• Data:
((

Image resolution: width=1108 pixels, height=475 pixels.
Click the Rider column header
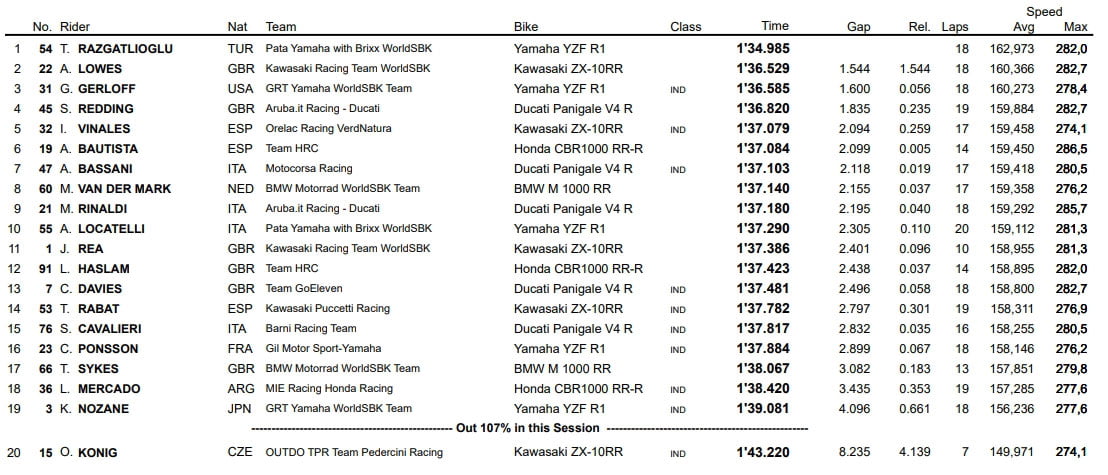coord(75,27)
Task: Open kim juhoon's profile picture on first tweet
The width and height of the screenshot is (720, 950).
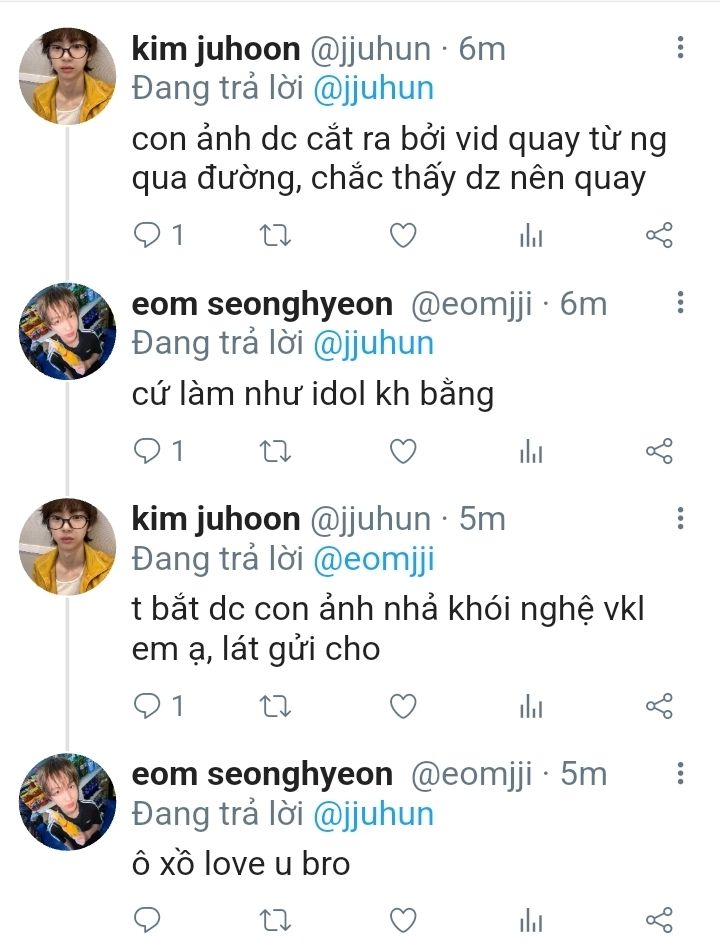Action: 68,76
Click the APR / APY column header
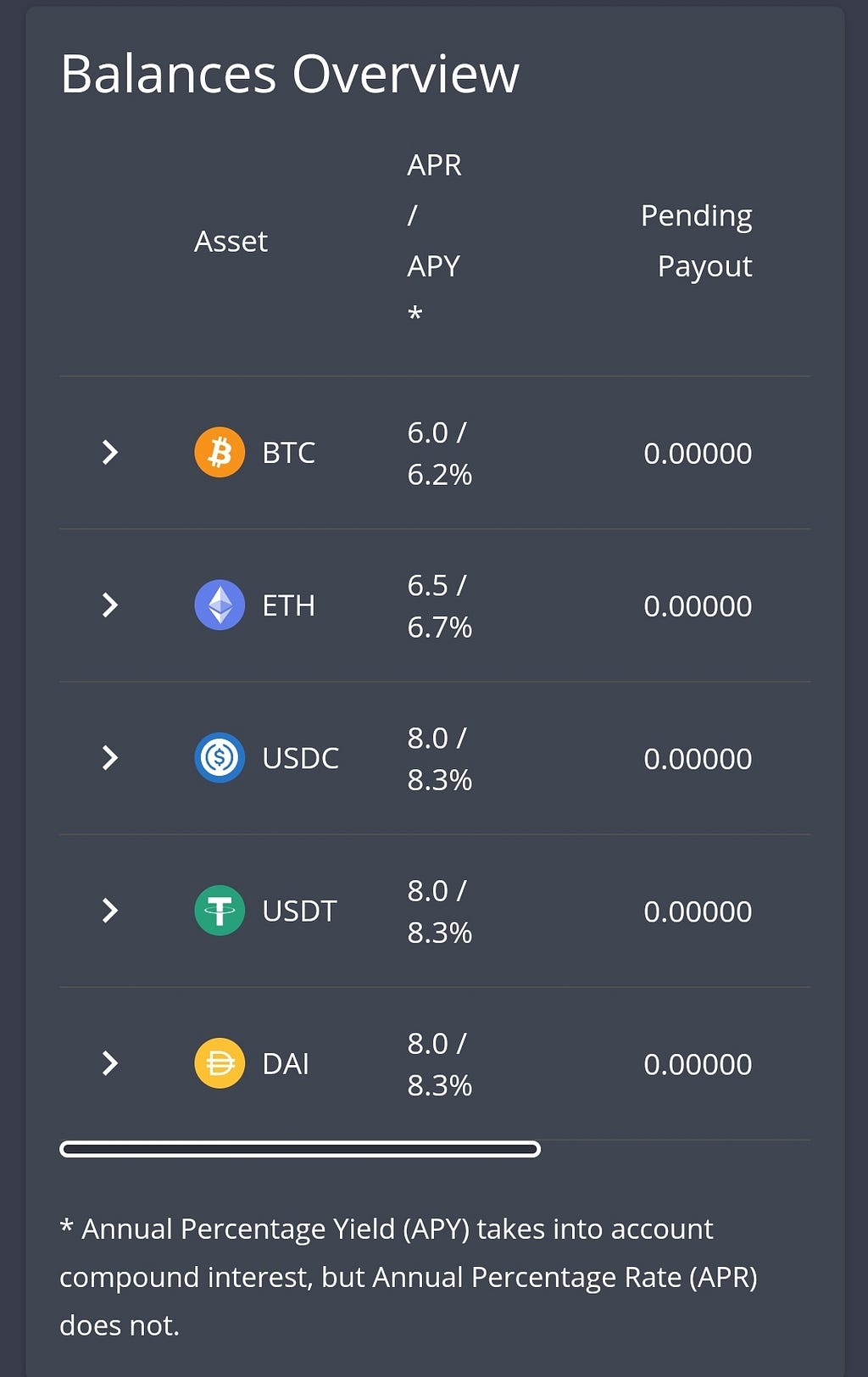The width and height of the screenshot is (868, 1377). pos(434,240)
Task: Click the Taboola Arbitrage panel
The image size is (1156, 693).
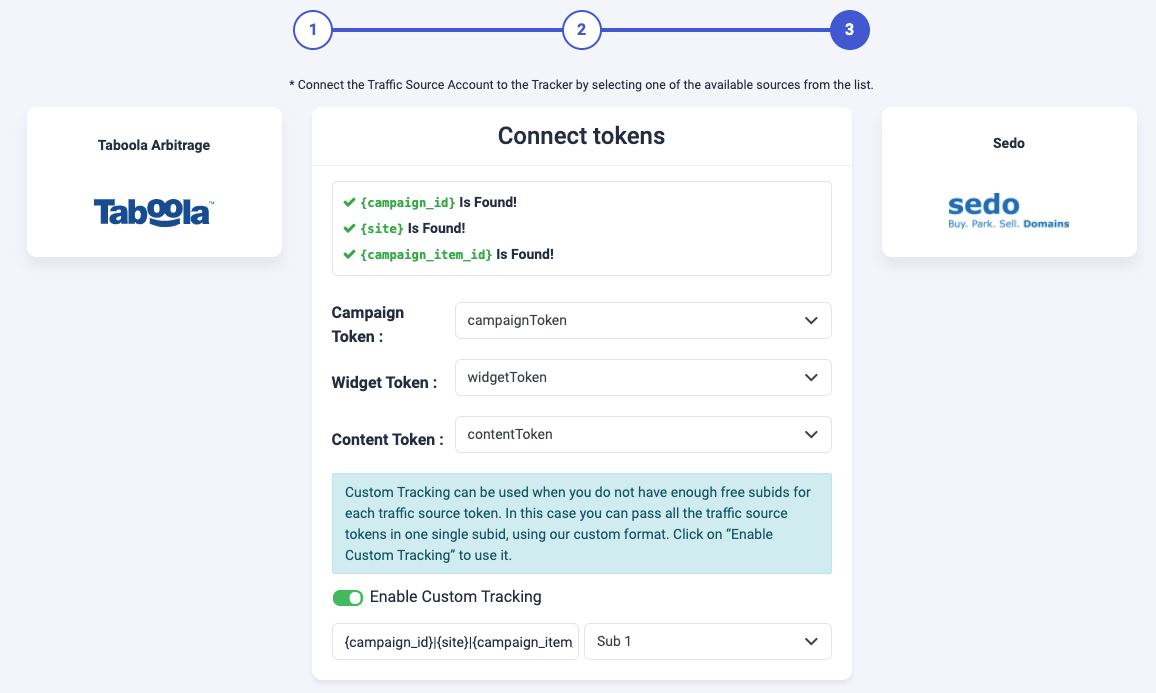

))

• To do: Look for the string "Task" in the entries above. Copy every line that has it.

• Response:
Task: Open kim juhoon's profile picture on first tweet
Task: Click the Taboola Arbitrage panel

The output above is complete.